Reviewing prerequisites before migration

Before migrating from CDH 5, CDH 6 or CDP Private Cloud Base to CDP Public Cloud, review the list of prerequisites that are required for the migration process.

  • Ensure that the CMA server is deployed as described in Setting up CMA server.
  • The CDH 5 source cluster minimum version requirement is CDH 5.16.1 and CDH 5.16.2 in case of HBase migration.
  • CDH 6 source cluster minimum version requirement is CDH 6.3.3.
  • The CDP Private Cloud Base source cluster minimum version requirement is 7.1.7.
  • For HBase migration, you need either of the following parcels procured from Cloudera Professional Services:
    • CLOUDERA_OPDB_REPLICATION-1.0-1.CLOUDERA_OPDB_REPLICATION5.14.4.p0.31473501-el7.parcel
    • CLOUDERA_OPDB_REPLICATION-1.0-1.CLOUDERA_OPDB_REPLICATION6.3.3.p0.8959316-el7.parcel
  • For data and metadata migration, you need a Data Lake cluster already created in a CDP Public Cloud environment. To create a Data Lake cluster, you can follow the process described in Registering an AWS environment and Registering an Azure environment based on your cloud provider.

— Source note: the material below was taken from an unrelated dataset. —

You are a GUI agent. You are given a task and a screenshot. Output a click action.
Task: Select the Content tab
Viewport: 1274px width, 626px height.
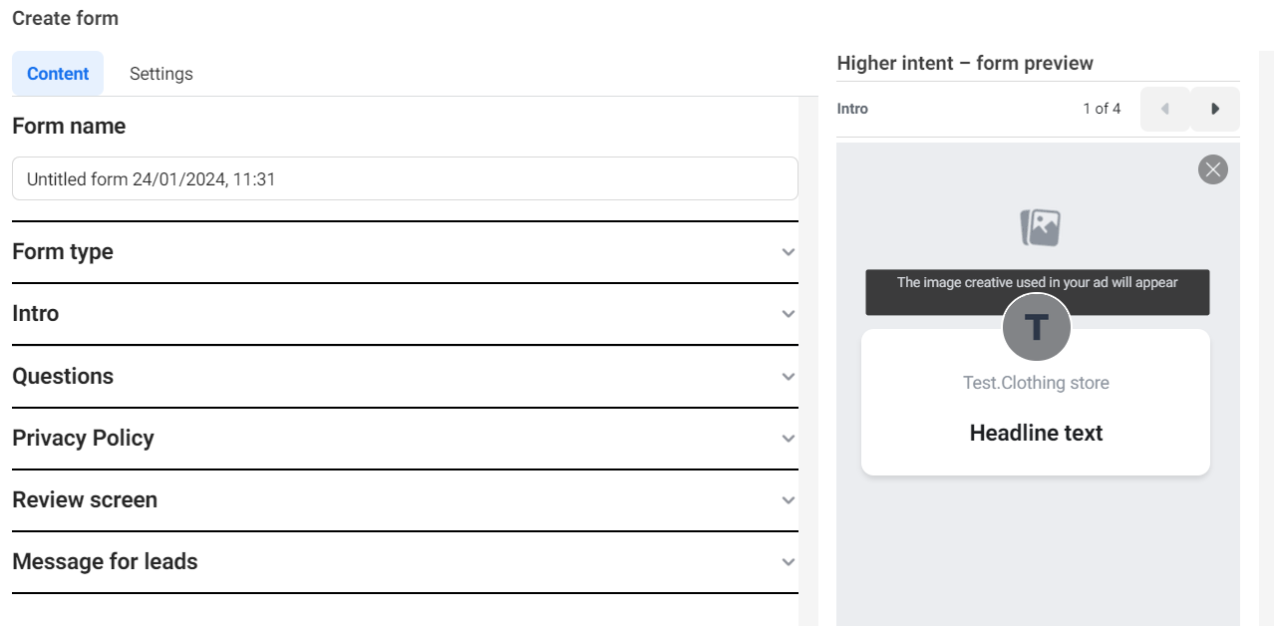[58, 73]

  • For a Hive workload migration, you need a Data Engineering Data Hub already created in a CDP Public Cloud environment. To create a Data Engineering Data Hub cluster, you can follow the process described in Creating a cluster on AWS and Creating a cluster on Azure based on your cloud provider.
  • You must use the Cluster Connectivity Manager to manually register the source CDH cluster as a classic cluster in the CDP Control Plane, following the process described in Adding a CDH cluster (CCMv2).
  • Information to gather before you begin the migration:
    • For the source CDH cluster: The Cloudera Manager URL, Admin username and password, SSH user, port, and private key of source nodes
    • For the destination CDP cluster/environment: CDP Control Plane URL, Admin username and password, SSH user, port, and private key
    • In S3: S3 bucket access key and S3 bucket secret key, S3 credential name. Potentially, you might also need the S3 bucket base path for HDFS files, S3 bucket path for Hive external tables (these paths should auto-fill from the selected destination cluster, but can be changed if needed)
  • The Cloudera Manager node of the source CDH cluster must have Python 3.8.12 or higher installed.
  • Redaction needs to be off in Cloudera Manager. To disable redaction in Cloudera Manager, you can follow the process described in Disabling Redaction of sensitive information.